Dana Tiger follows her father’s footsteps, feels his presence near her, lives his legacy.
When she reached the crossroads of despair and survival more than 16 years ago, she said, his spirit reached her, reminded her of her heritage and picked her back up.
Now, the Cherokee/Creek/Seminole artist wants to do the same for other native youths. And she is through the creation of the Legacy Cultural Learning Community, to be located on the border of Cherokee and Sequoyah counties in northeastern Oklahoma.
Tiger will sell 360 of her prints, each with an original touch, during the Red Earth 2001 Festival this weekend at the Myriad Convention Center.

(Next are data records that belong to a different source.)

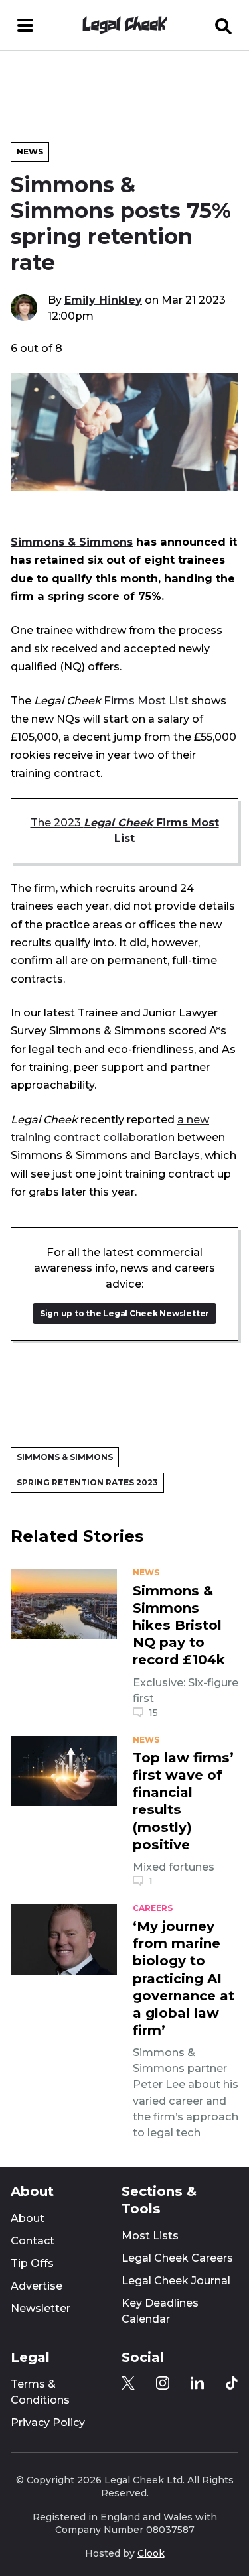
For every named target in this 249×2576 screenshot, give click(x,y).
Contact (32, 2241)
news (146, 1573)
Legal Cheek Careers (177, 2258)
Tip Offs (32, 2263)
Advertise (36, 2286)
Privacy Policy (48, 2422)
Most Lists (150, 2235)
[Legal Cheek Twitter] (128, 2383)
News (30, 151)
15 (153, 1713)
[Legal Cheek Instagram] (162, 2383)
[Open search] (223, 25)
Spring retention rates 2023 (87, 1482)
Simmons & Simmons (72, 541)
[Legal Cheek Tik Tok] (231, 2383)
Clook (151, 2553)
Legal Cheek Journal (176, 2280)
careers (153, 1908)
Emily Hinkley (103, 299)
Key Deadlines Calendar (160, 2311)
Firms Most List (146, 700)
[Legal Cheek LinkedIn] (197, 2383)
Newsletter (40, 2308)
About (27, 2218)
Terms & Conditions (40, 2392)
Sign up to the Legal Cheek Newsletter (124, 1313)
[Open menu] (25, 25)
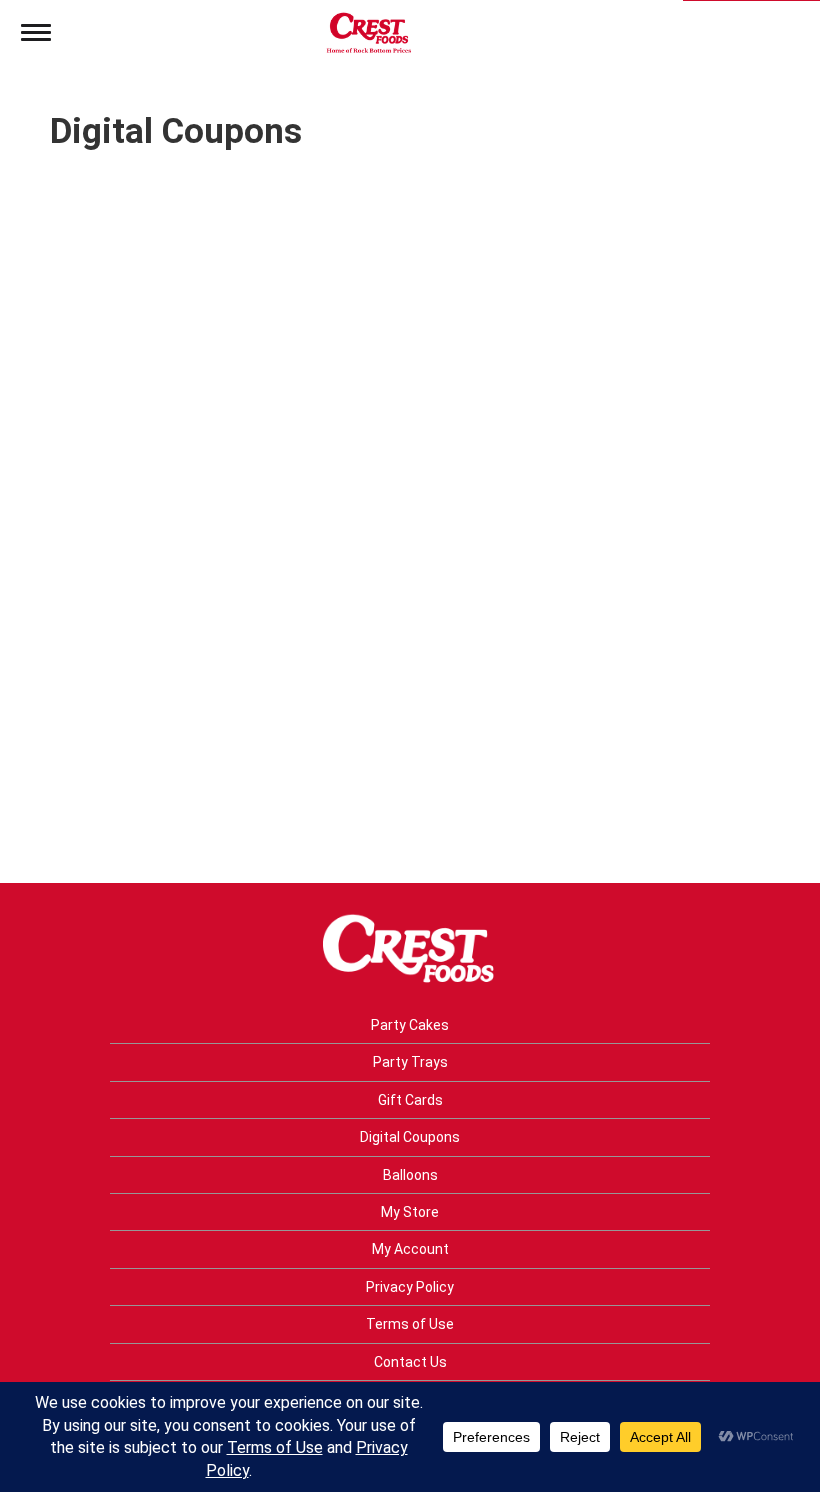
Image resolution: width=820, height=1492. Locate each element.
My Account (410, 1249)
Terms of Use (410, 1324)
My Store (410, 1212)
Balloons (410, 1175)
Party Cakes (410, 1025)
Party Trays (410, 1062)
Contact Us (410, 1362)
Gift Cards (410, 1100)
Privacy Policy (410, 1287)
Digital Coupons (410, 1137)
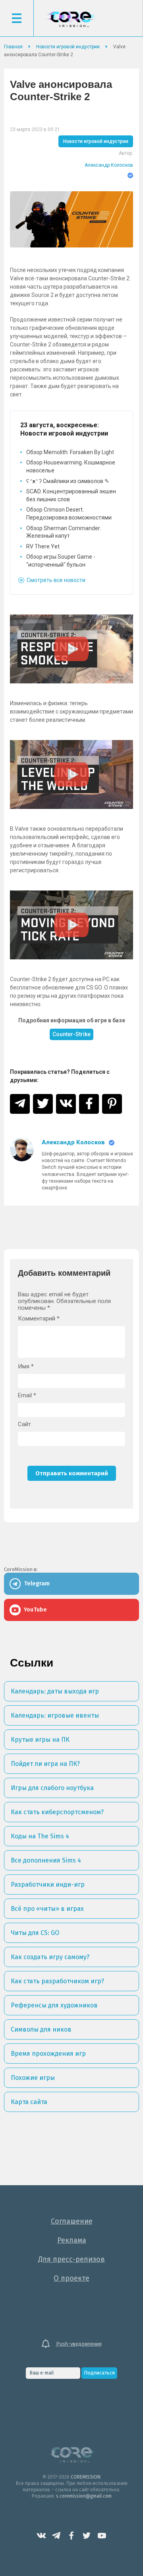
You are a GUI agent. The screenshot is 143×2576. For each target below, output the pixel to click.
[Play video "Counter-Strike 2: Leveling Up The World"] (71, 774)
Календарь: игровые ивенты (55, 1715)
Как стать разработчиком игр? (57, 1981)
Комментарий (39, 1318)
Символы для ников (41, 2029)
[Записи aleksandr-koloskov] (22, 1165)
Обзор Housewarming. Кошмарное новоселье (70, 466)
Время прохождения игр (48, 2053)
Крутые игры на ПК (40, 1739)
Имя (26, 1366)
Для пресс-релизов (71, 2259)
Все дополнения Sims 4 (46, 1860)
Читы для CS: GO (35, 1933)
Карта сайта (29, 2102)
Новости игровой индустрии (95, 141)
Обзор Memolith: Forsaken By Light (70, 452)
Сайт (24, 1424)
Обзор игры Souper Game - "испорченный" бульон (60, 561)
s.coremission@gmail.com (84, 2496)
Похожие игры (33, 2077)
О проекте (71, 2278)
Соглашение (72, 2221)
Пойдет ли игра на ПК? (45, 1763)
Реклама (71, 2240)
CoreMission (70, 19)
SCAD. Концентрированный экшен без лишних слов (71, 495)
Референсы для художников (54, 2005)
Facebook (71, 2535)
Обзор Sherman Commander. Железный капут (63, 532)
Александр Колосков (109, 165)
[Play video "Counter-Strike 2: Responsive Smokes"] (71, 649)
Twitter (86, 2535)
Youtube (101, 2535)
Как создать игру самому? (50, 1957)
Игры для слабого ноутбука (52, 1788)
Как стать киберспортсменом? (57, 1812)
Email (27, 1395)
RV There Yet (43, 546)
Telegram (56, 2535)
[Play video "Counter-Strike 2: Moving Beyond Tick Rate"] (71, 924)
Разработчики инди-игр (48, 1884)
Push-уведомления (79, 2344)
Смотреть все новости (56, 580)
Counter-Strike (71, 1034)
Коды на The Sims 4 (40, 1836)
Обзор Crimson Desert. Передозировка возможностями (69, 513)
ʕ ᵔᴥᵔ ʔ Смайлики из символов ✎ (67, 481)
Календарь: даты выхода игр (55, 1691)
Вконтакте (41, 2535)
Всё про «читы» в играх (47, 1908)
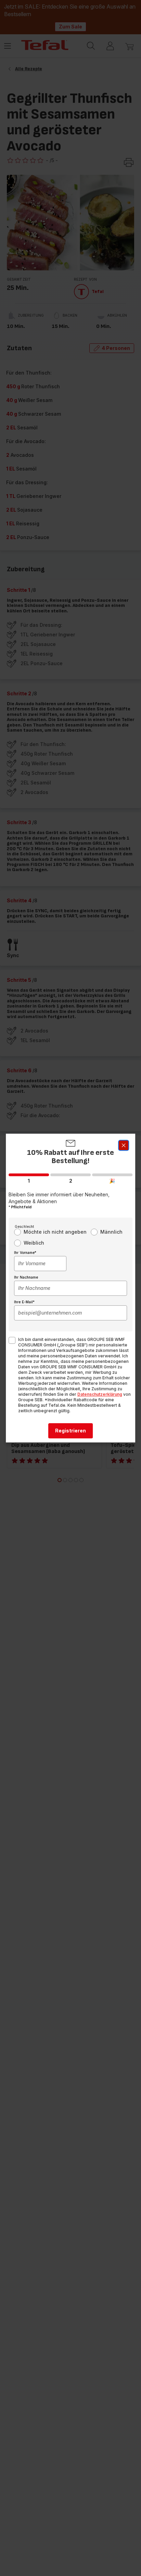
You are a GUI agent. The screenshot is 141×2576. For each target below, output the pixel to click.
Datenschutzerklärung (99, 1394)
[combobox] (40, 1263)
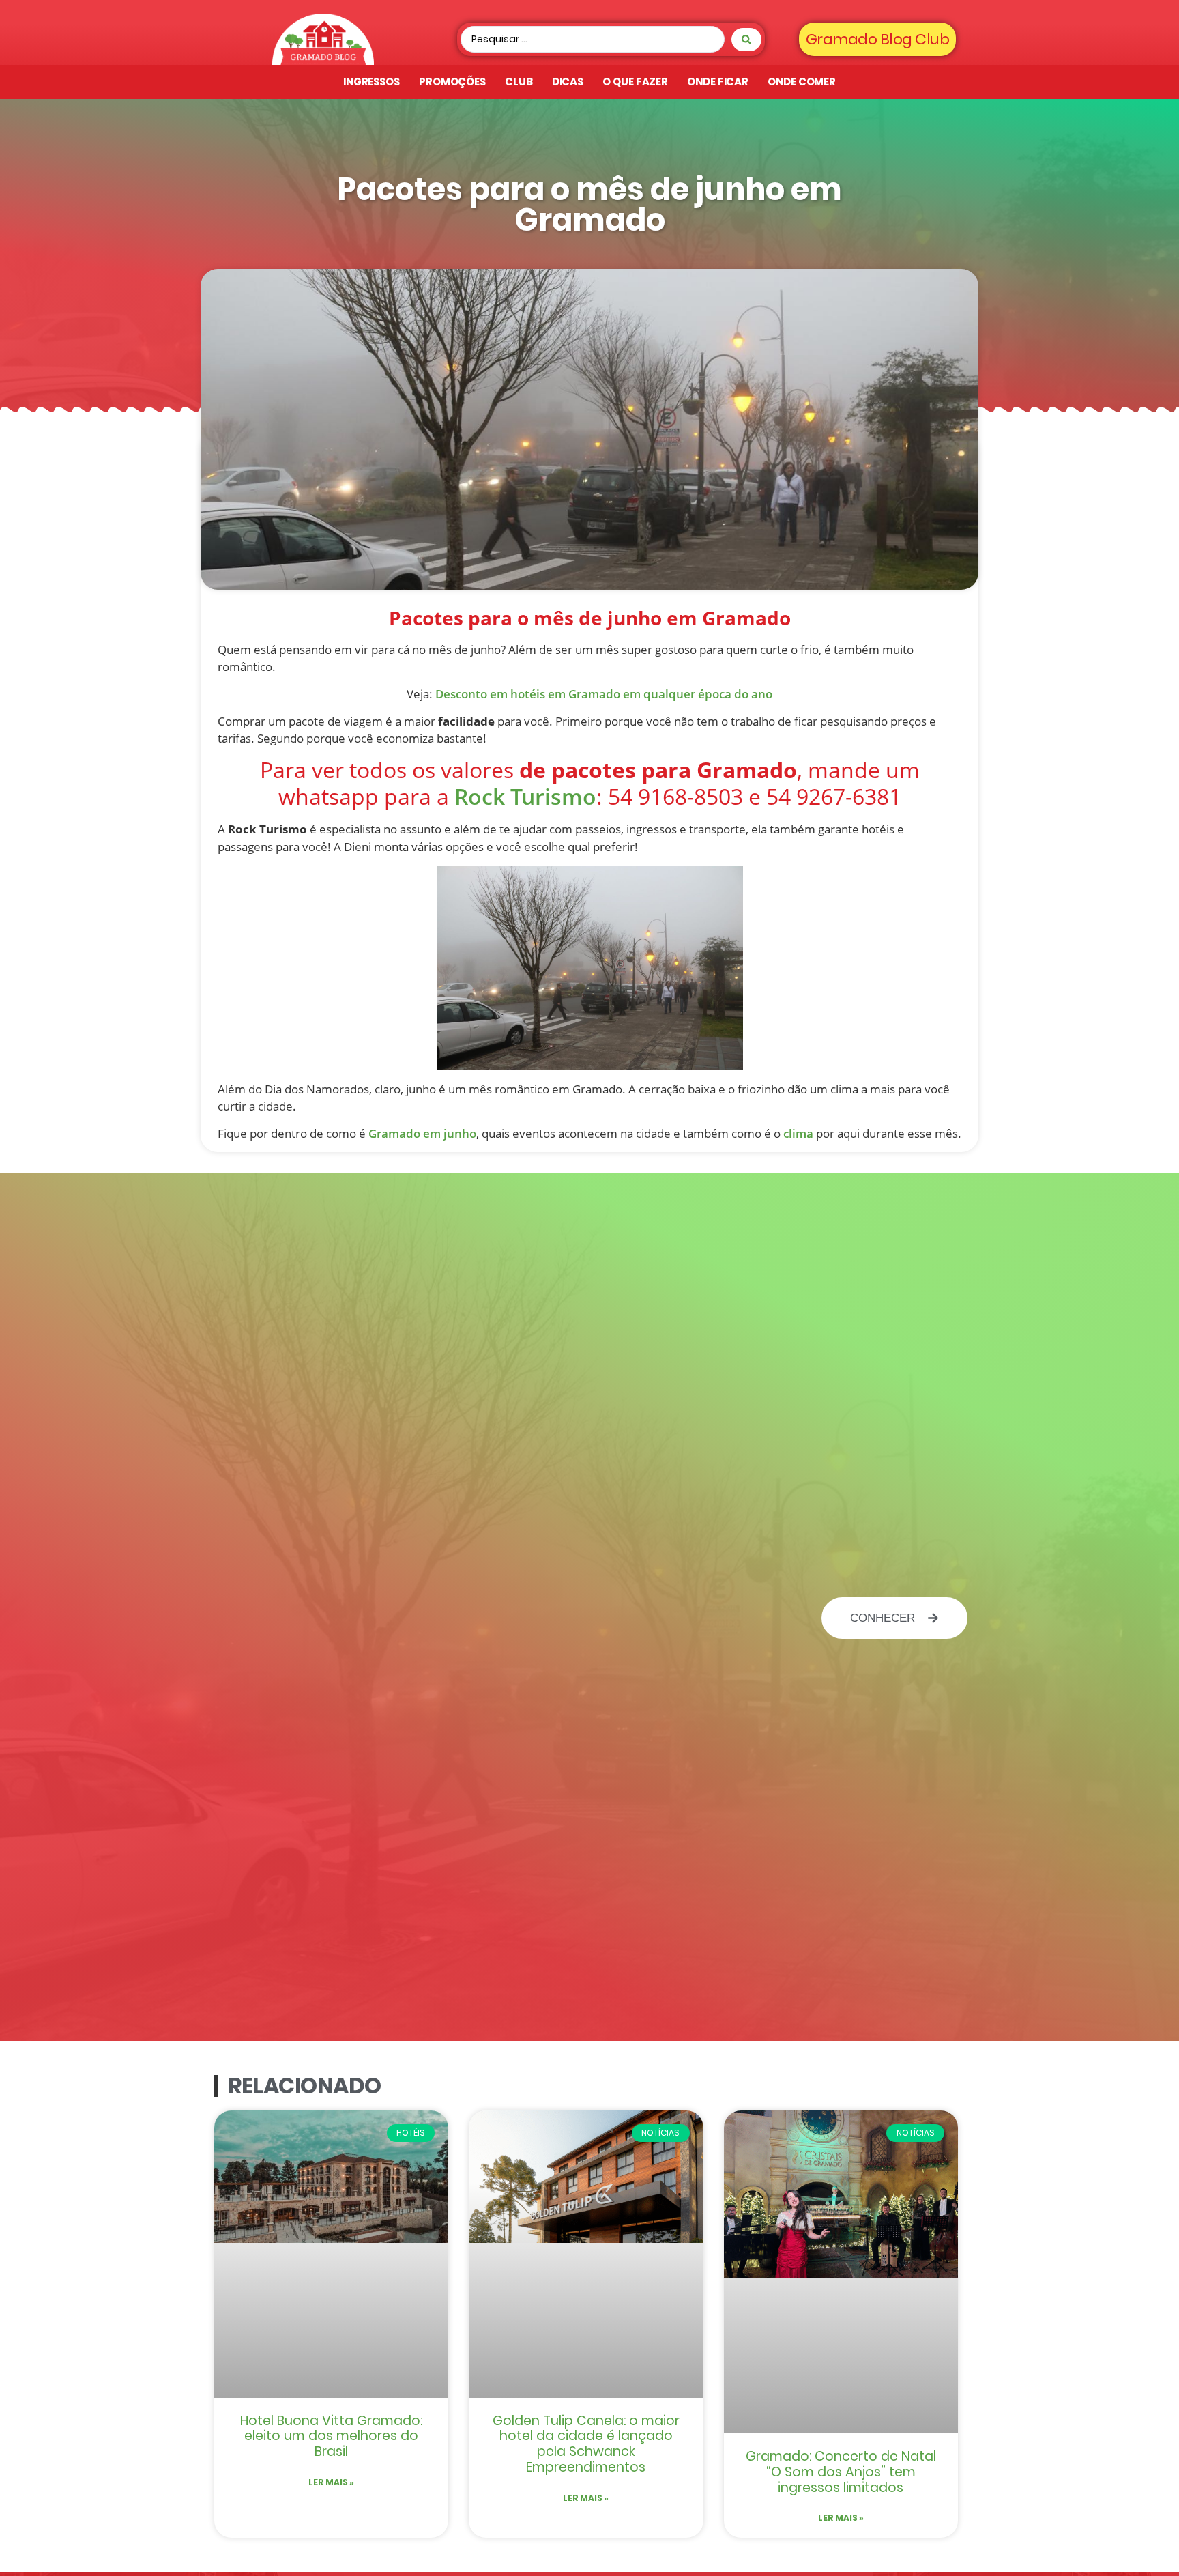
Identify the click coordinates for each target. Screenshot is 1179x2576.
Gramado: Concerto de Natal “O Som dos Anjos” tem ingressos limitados (841, 2472)
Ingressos (371, 81)
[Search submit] (746, 39)
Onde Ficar (717, 81)
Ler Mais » (331, 2482)
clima (798, 1133)
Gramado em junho (422, 1133)
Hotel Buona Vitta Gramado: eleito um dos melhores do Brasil (331, 2436)
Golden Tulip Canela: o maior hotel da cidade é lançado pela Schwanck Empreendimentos (586, 2444)
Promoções (452, 81)
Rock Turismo (525, 796)
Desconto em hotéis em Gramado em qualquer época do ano (603, 694)
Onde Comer (802, 81)
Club (519, 81)
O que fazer (635, 81)
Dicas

For the 15th year, Red Earth will host members from more than 150 American Indian nations from throughout North America. Organizers bill it as "America’s Largest Native American Cultural Festival."
It will feature more than 750 works of art by top American Indian painters, sculptors, jewelry makers and others in the art market; drum groups and dancers from Northern and Southern tribes; a youth art market and authentic American Indian cuisine.
Traditional and contemporary paintings, sculpture, jewelry, pottery, drawings, cultural items and attire will be showcased.
Through the sale of the prints, Tiger said, she hopes to pay for the land she has bought for the Legacy project. More donations have already been made for the construction of the buildings.
The community will have a Cherokee museum, cabins for lodging and a center where instructors will teach American Indian youths about their culture and their art.
"Next year, we’ll be teaching there. I can hardly believe that next year we’ll be helping them, helping them change their lives around," Tiger said in a telephone interview from her home studio near Keys, OK.
For Tiger, the cultural community is the perfect blend of art and activism — the two things to which she has committed her life.
"Daddy left me his legacy when he died. This is my chance to leave mine."
Jerome Tiger died of an accidental, self-inflicted gunshot wound to the head when his eldest daughter was only 5 years old.
But now, at 39, Tiger still remembers her father as a "magnetic, charismatic man."